Bereits am vergangenen Samstag kam es in der Viersener Innenstadt zu einer Datenpanne, bei der ein Karton mit sensiblen Kundendaten vor einem Sportgeschäft aufgefunden wurde. Foto: Rheinischer Spiegel/Martin Häming

2 Kommentare

  1. Schon irgendwie lustig. Hätte der aufnerksame Beobachter nicht einfach im Geschäft darauf hinweisen können?

    Jetzt wird riesiges Trara gemacht mit Bußgeld etc.
    Als diese Coronazettel massenhaft auf den Tischen der Restaurant liegen gelassen wurden, hat es keinen gestört, dass persönliche Daten für jedermann abgreifbar waren.

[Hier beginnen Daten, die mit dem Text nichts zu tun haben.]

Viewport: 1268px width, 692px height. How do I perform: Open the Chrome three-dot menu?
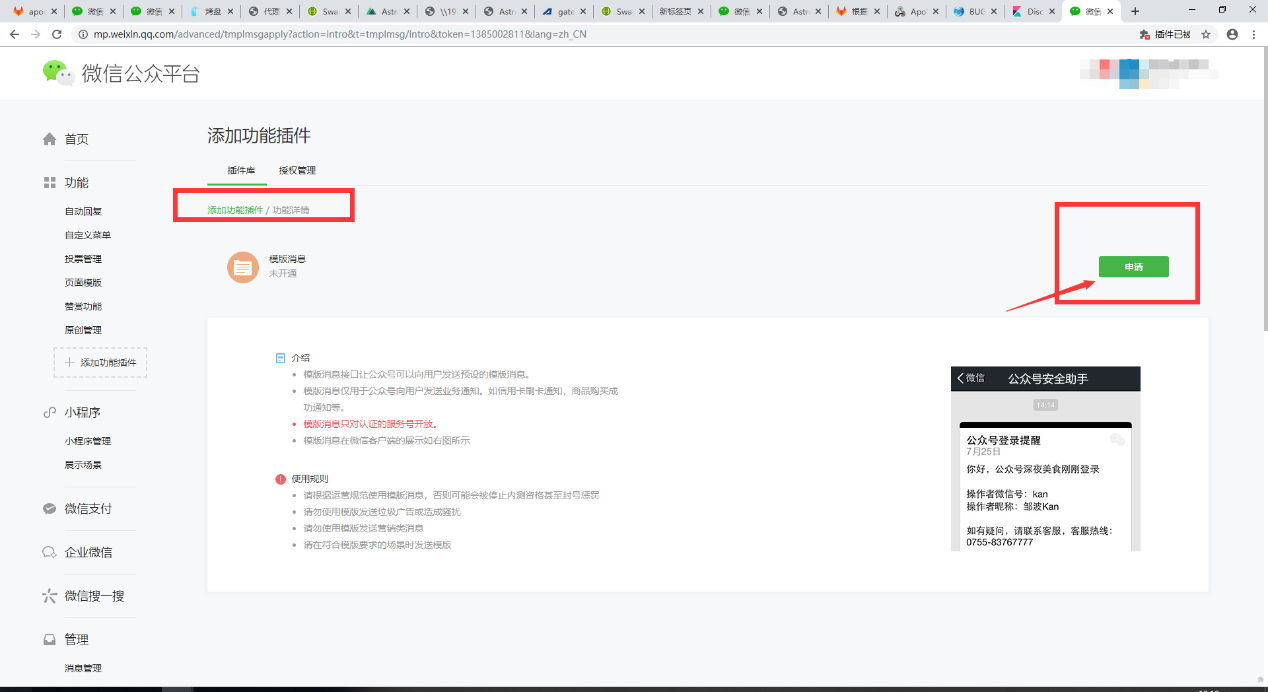pyautogui.click(x=1254, y=34)
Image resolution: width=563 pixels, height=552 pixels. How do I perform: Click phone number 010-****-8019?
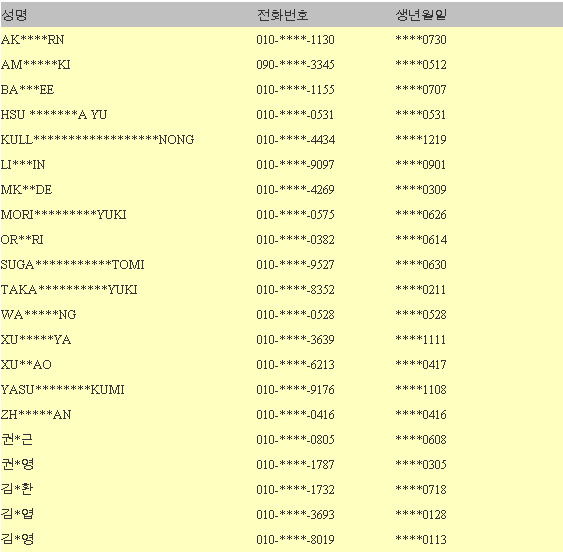(296, 539)
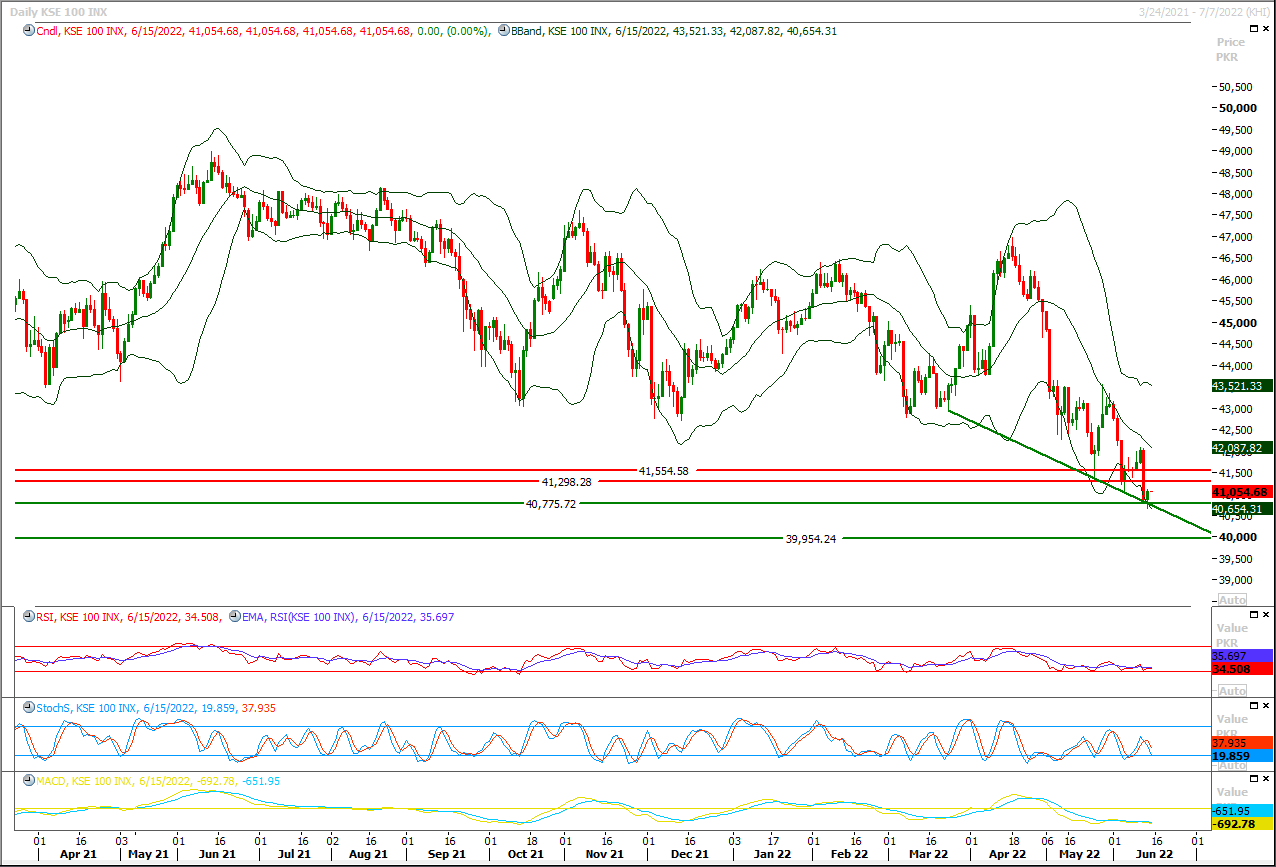The image size is (1276, 867).
Task: Maximize the RSI indicator pane
Action: point(1254,614)
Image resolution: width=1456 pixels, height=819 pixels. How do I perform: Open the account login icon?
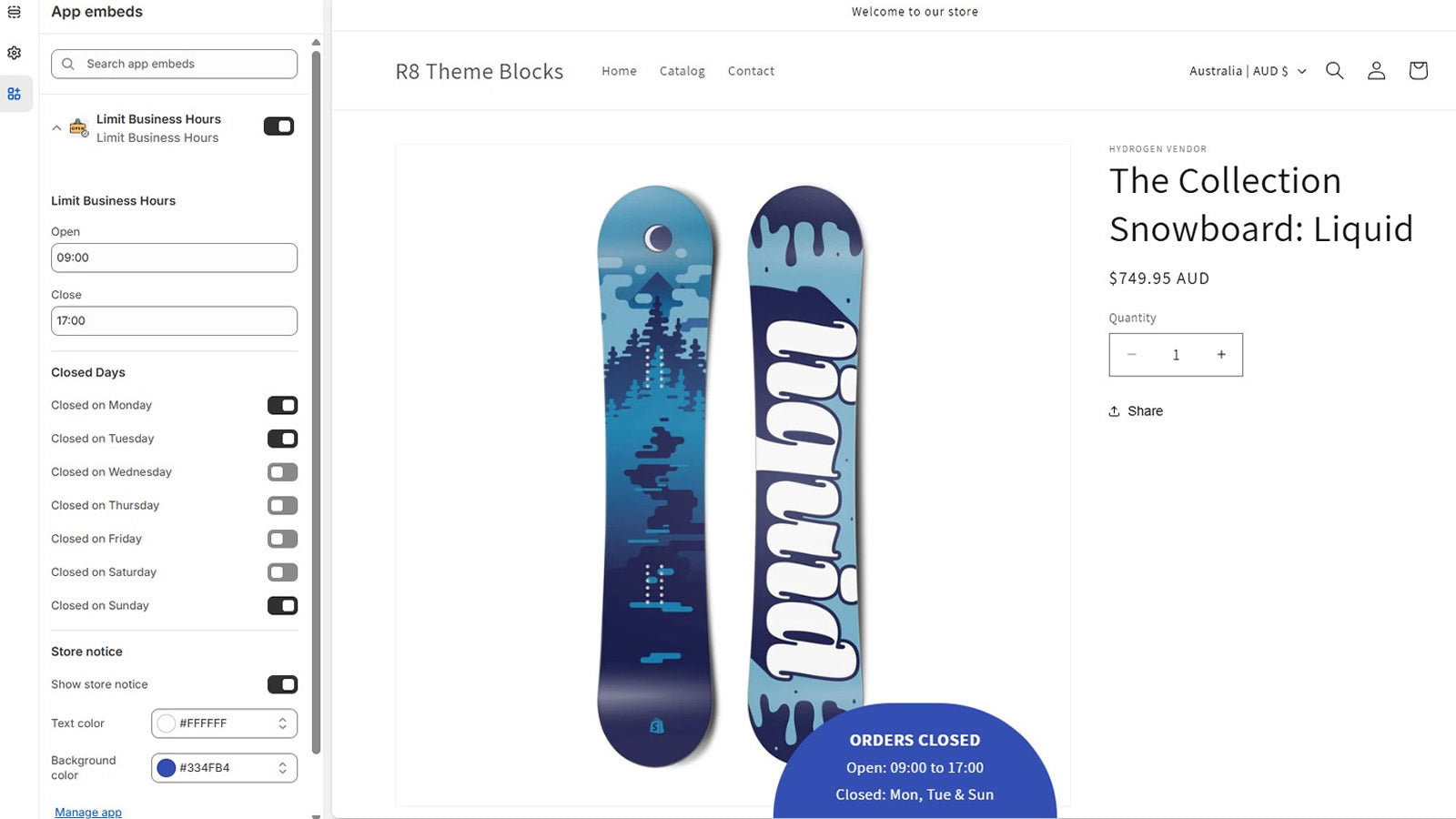tap(1376, 71)
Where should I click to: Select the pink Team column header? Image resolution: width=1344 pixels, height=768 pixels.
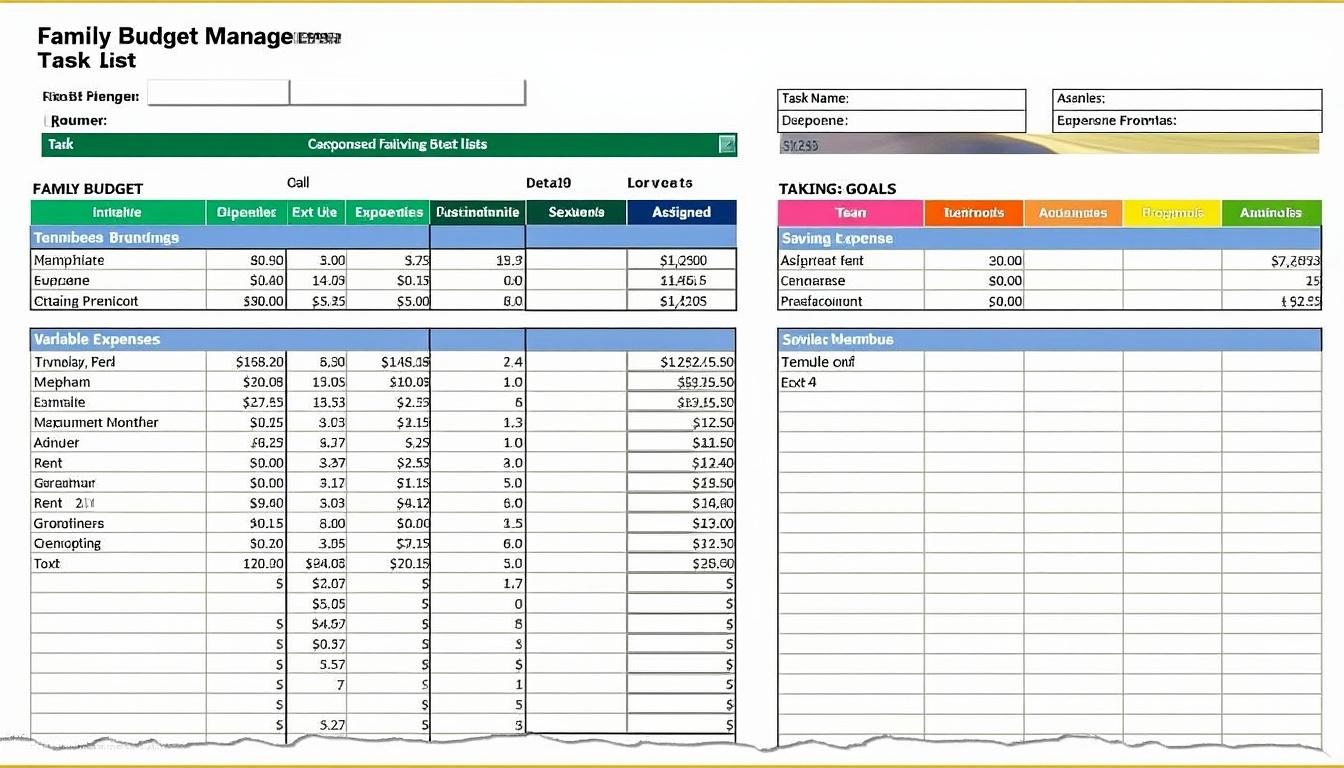pos(850,212)
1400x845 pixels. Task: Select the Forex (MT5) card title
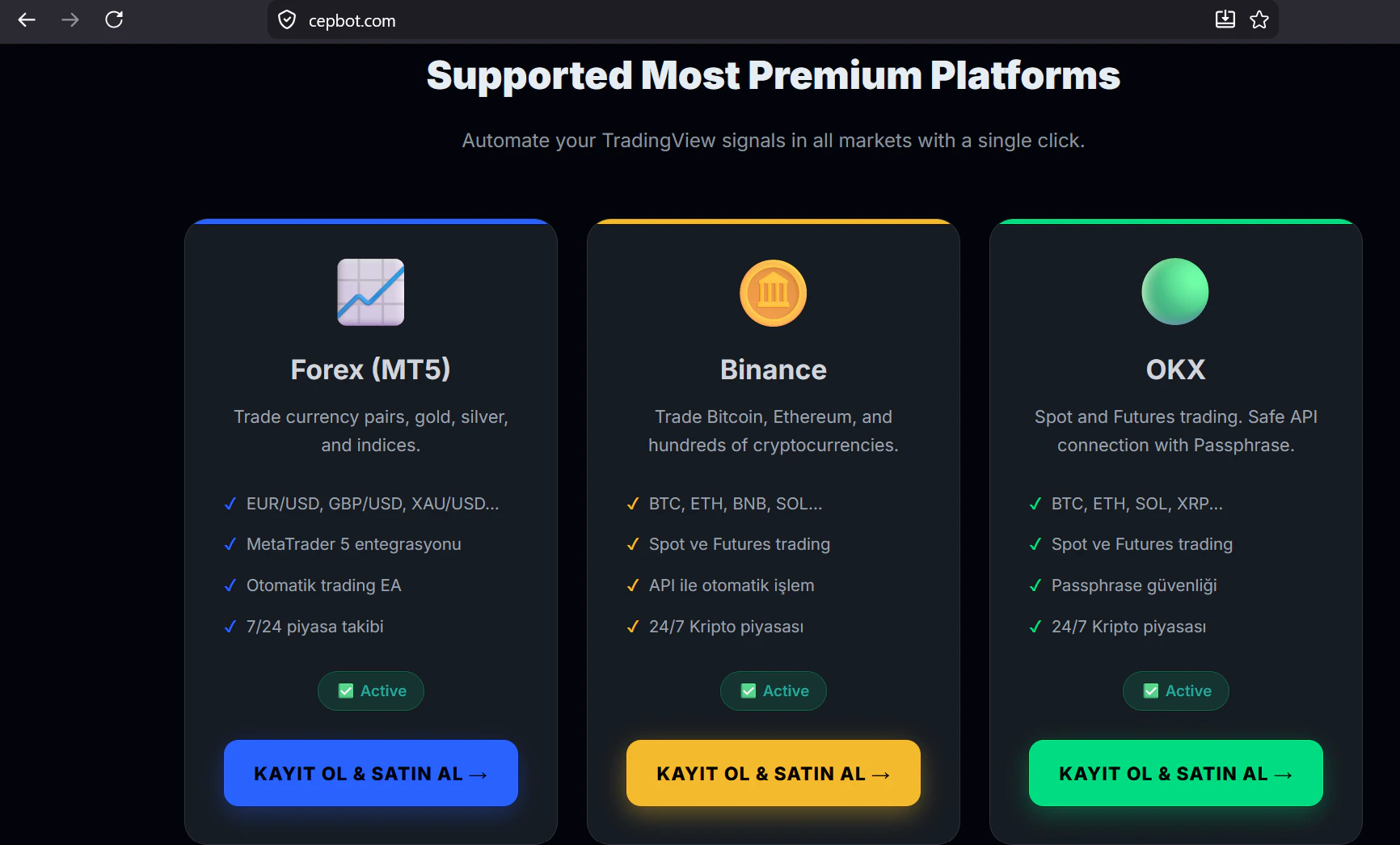[371, 370]
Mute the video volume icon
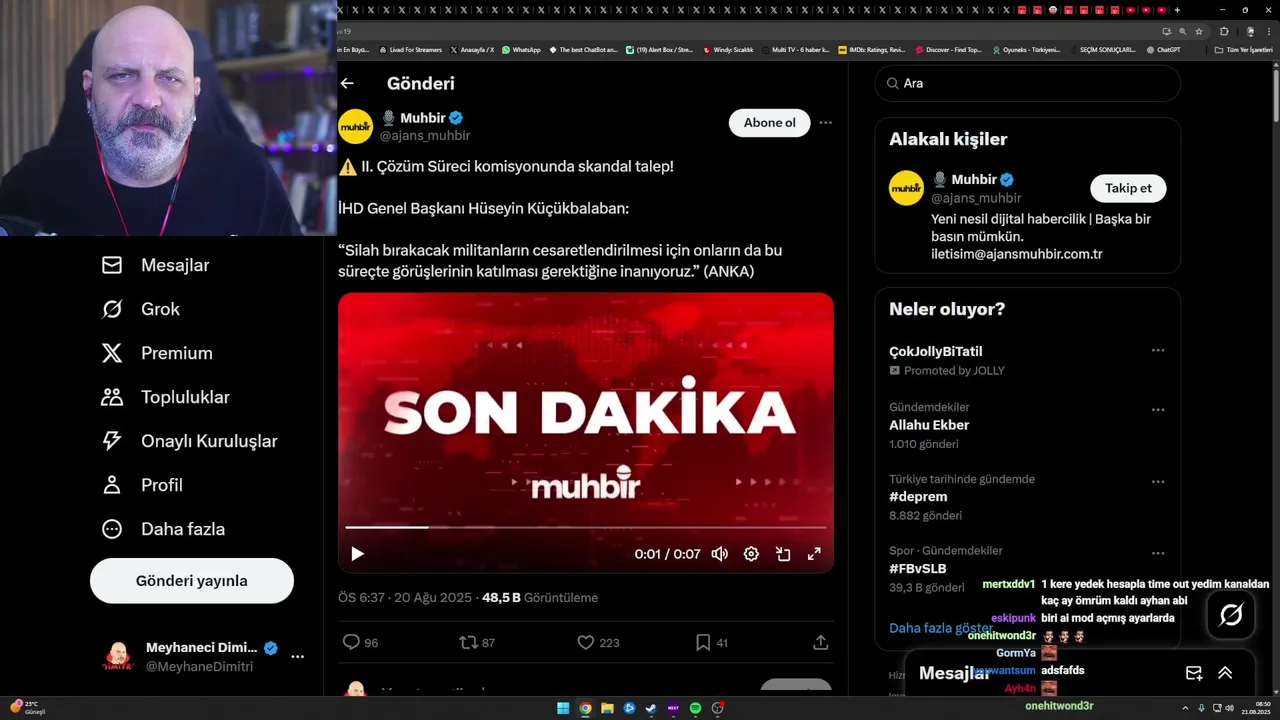The image size is (1280, 720). point(719,554)
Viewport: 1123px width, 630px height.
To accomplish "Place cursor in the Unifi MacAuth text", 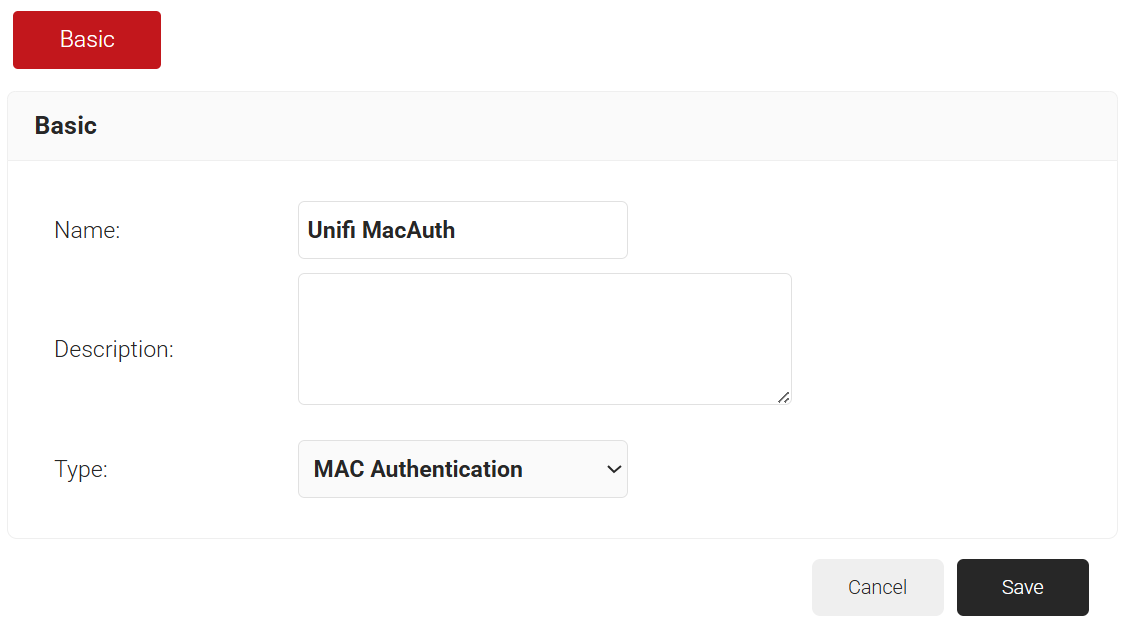I will pos(381,230).
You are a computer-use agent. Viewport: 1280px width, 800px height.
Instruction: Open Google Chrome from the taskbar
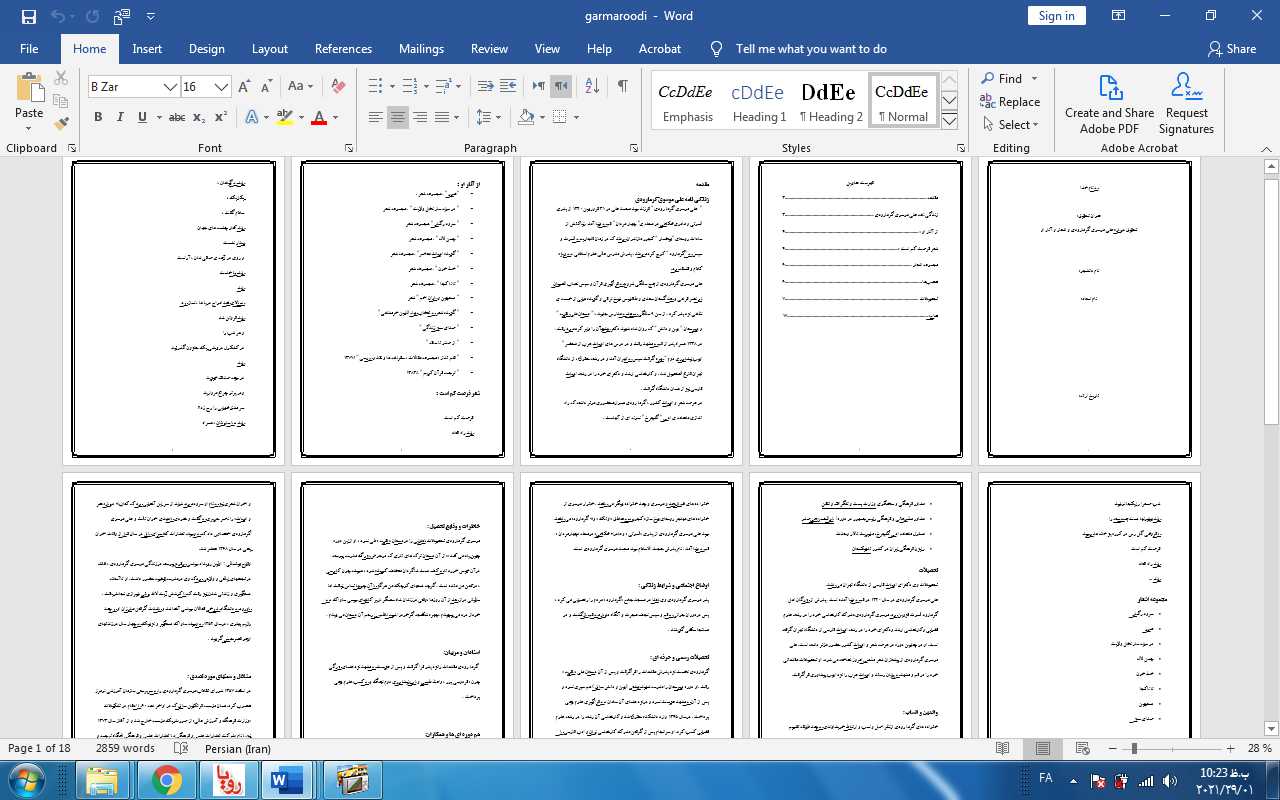[x=167, y=779]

    Hier haben unsere Ordnungskräfte nichts unternommen, sind schweigend daran vorbei gelaufen. Darauf angesprochen, nachdem die Betreiberin des Restaurants nicht reagierte, erhielt ich zur Antwort, dass dies Aufgabe des Betreibers wäre, die ausgefüllten Zettel zu entfernen.

    Jetzt wird das Versehen eines Mitarbeiters so hoch gespielt, weil ein aufmerksamer Bürger wohl direkt die Polizei verständigt hat, statt zunächst einmal den Betreiber anzusprechen.

  2. So ist die Verwaltung mit Beamten die dann einen Schuldigen suchen um sein schwer Erschaffenes Geld mit oft Körperliche Leistung zu verdienen wieder abzunehmen. Das ist wie in der DDR früher. Die Gestapo ist unter uns. Jeder Eissalon und egal wo man vor Monate hin kam lagen diese Zettel überall und jeder hätte sie lesen können. Was steht denn drauf was nicht jeder wissen soll. Geheimnisse sind hier fehl am Platz. Wenn eine unnötige Brücke gebaut wird oder andere Sachen wie in Berlin der Flughafen oder in Stuttgart der Bahnhof, wer zahlt da die Zeche? Sicher wieder der Kleine, den Politiker kann man nicht verurteilen , denn Sie haben Narrenfreiheit bis Lebensende.